Un nouveau rapport du Groupe de la Banque mondiale pointe la nécessité de rééquilibrer l’usage de l’eau à l’échelle du système alimentaire mondial pour pouvoir nourrir durablement les générations futures, avec, à la clé, la création de 245 millions d’emplois de long terme, dont une grande partie en Afrique subsaharienne.

Intitulé Nourish and Flourish: Water Solutions to Feed 10 Billion People on a Livable Planet (« Nourrir et prospérer : des solutions hydriques pour nourrir 10 milliards de personnes sur une planète vivable »), le rapport constate que les pratiques actuelles de gestion de l’eau en agriculture sont marquées par une surexploitation de la ressource dans certains pays et, à l’inverse, par une sous-utilisation dans d’autres. Ces pratiques ne permettent de soutenir durablement la production alimentaire que pour moins de la moitié de la population mondiale actuelle, alors que la planète devra nourrir 10 milliards d’habitants en 2050. Pour satisfaire durablement ces besoins, il sera essentiel de s’attaquer à la fois à la surconsommation qui épuise les ressources dans les régions en stress hydrique et à la sous-utilisation qui, dans les régions riches en eau, laisse inexploitées des ressources et des capacités de production disponibles.
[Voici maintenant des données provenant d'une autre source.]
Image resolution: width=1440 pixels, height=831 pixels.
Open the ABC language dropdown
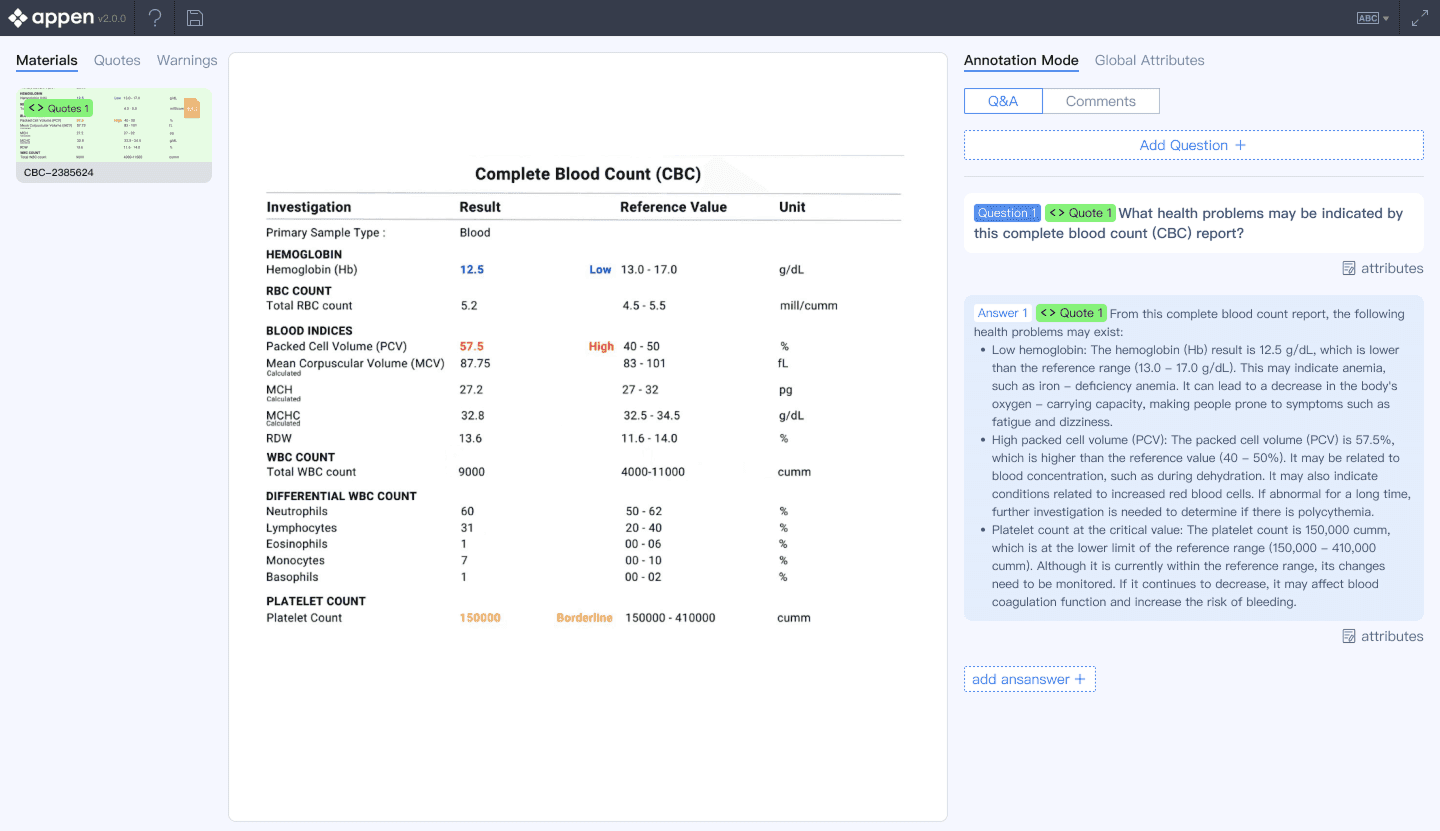click(x=1372, y=18)
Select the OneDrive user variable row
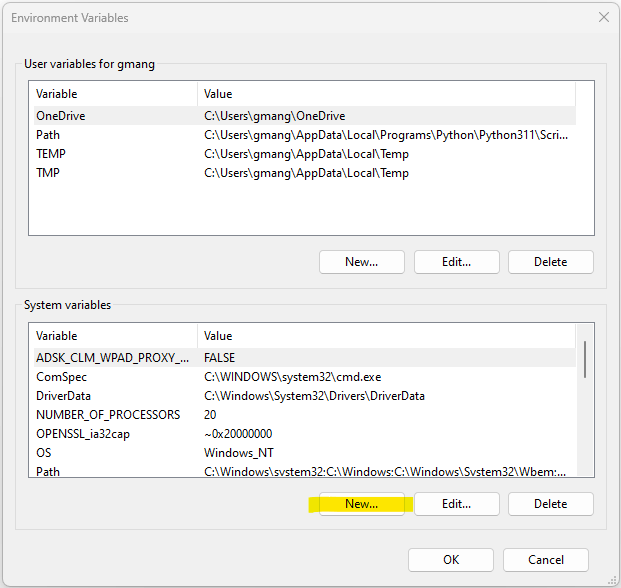Viewport: 621px width, 588px height. (305, 116)
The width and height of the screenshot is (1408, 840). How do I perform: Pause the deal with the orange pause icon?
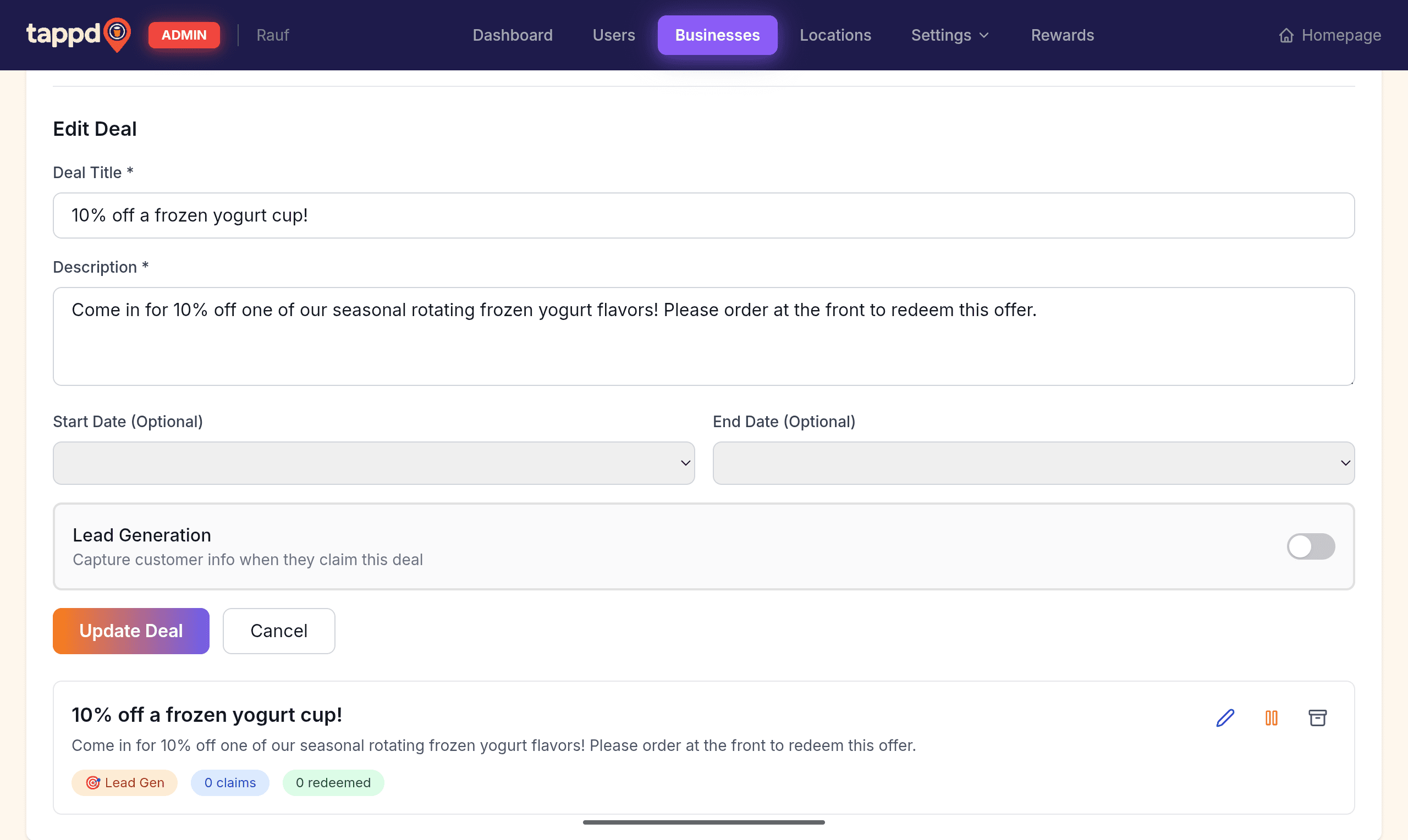point(1271,718)
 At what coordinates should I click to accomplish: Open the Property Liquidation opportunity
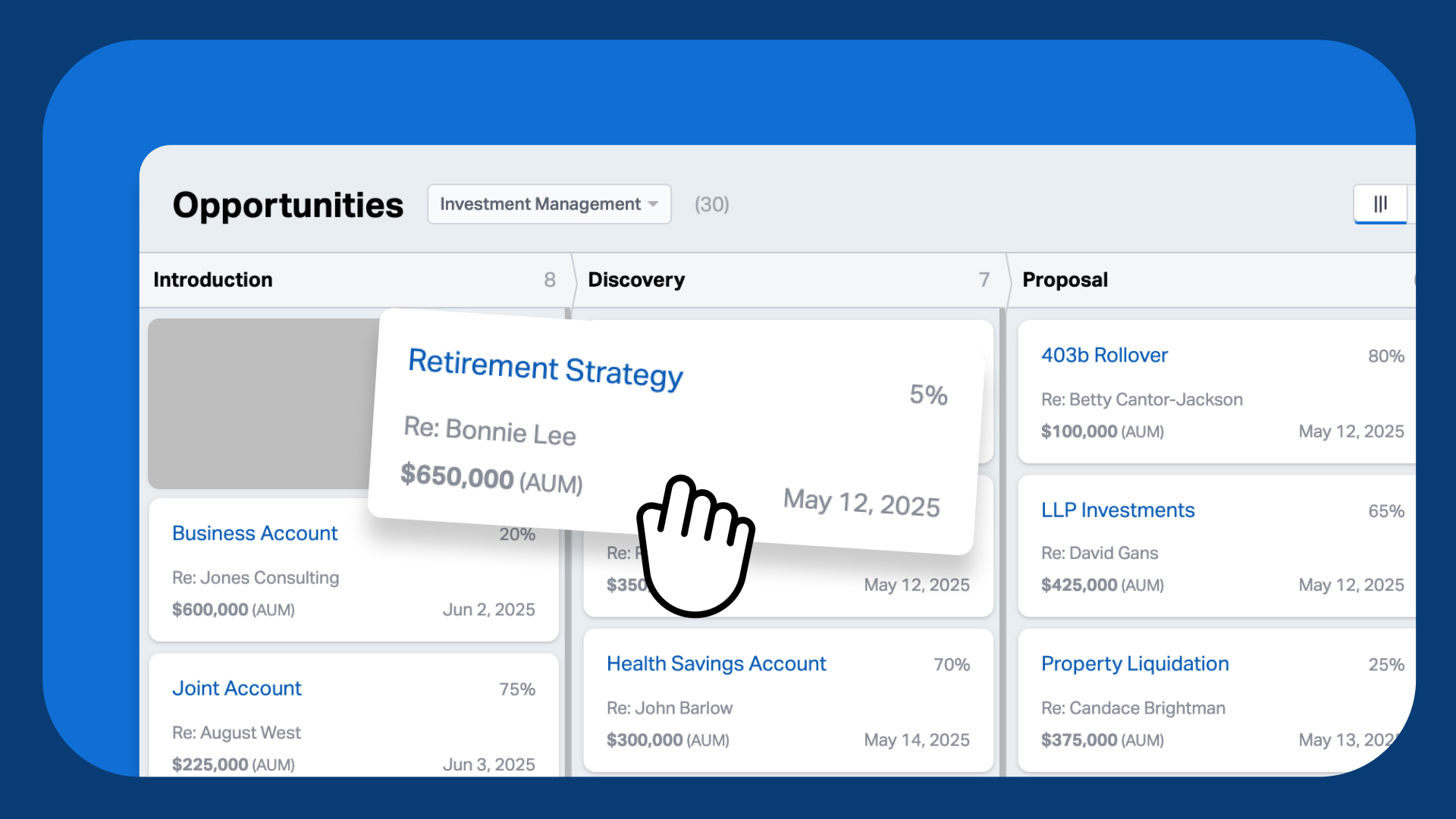point(1134,664)
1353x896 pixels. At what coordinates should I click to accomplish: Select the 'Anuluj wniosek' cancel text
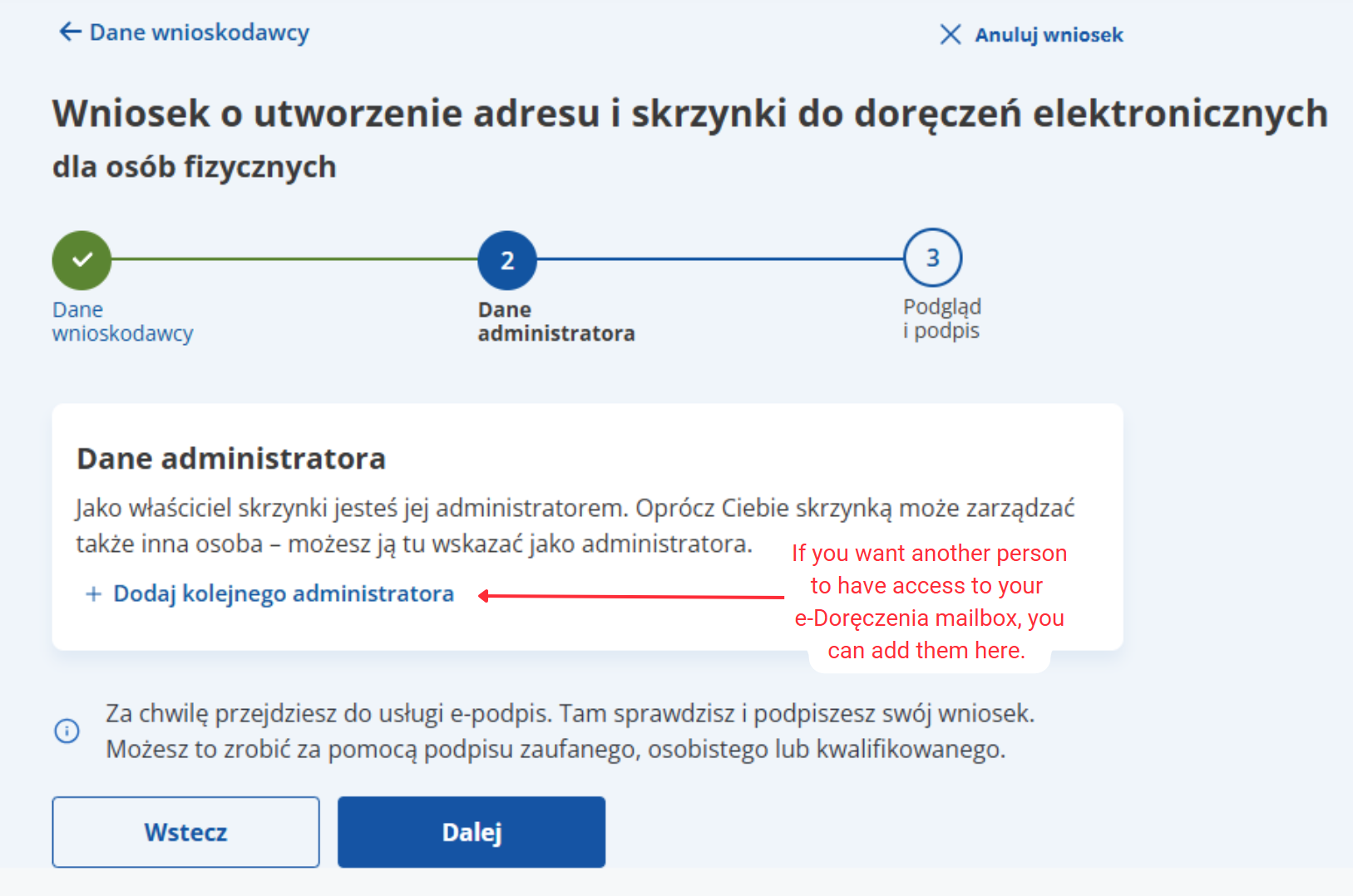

Dans ce contexte, le rapport met en avant des solutions concrètes pour améliorer l’efficacité de l’utilisation de l’eau et mobiliser les financements nécessaires à la transformation des systèmes agricoles. Il souligne notamment le rôle déterminant du secteur privé et des mécanismes financiers innovants pour soutenir l’adoption de technologies économes en eau.

À cet égard, le document cite le cas du Maroc, où une facilité de partage des risques (risk-sharing facility) a été mise en place pour encourager les agriculteurs et les PME agro-alimentaires à s’équiper de systèmes d’irrigation économes en énergie et fonctionnant à l’énergie solaire. Ce mécanisme repose sur un partenariat entre la Banque Centrale Populaire, la Compagnie Marocaine de Goutte-à-Goutte et de Pompage (CMGP) et la Société financière internationale (IFC). Dans ce cadre, la BCP accorde des financements aux agriculteurs ainsi qu’aux micro et petites entreprises du réseau de distribution de la CMGP, afin de soutenir le déploiement de systèmes de micro-irrigation et d’équipements solaires.

Les nouveaux systèmes permettront d’économiser de l’eau et remplaceront les systèmes fonctionnant au carburant, réduisant ainsi les émissions de gaz à effet de serre.

Le mécanisme de partage des risques d’IFC permet d’atténuer les risques encourus par la BCP et entend soutenir l’essor des prêts consentis au secteur agricole marocain, qui a besoin d’un soutien financier accru pour améliorer sa production, atténuer les risques liés au changement climatique et s’y adapter.

IFC fournit également des services-conseils aux distributeurs de la CMGP afin d’améliorer leurs capacités de gestion et de distribution

Selon le rapport, près de 30.000 agriculteurs devraient bénéficier de ces équipements d’ici 2027, illustrant le potentiel de ce type de dispositif pour accompagner la transition vers une agriculture plus durable.

Plus largement, la Banque mondiale souligne que la transformation des systèmes agricoles passera par une meilleure articulation entre investissements publics, réformes réglementaires et mobilisation de capitaux privés, afin de renforcer la sécurité hydrique et alimentaire à l’échelle mondiale.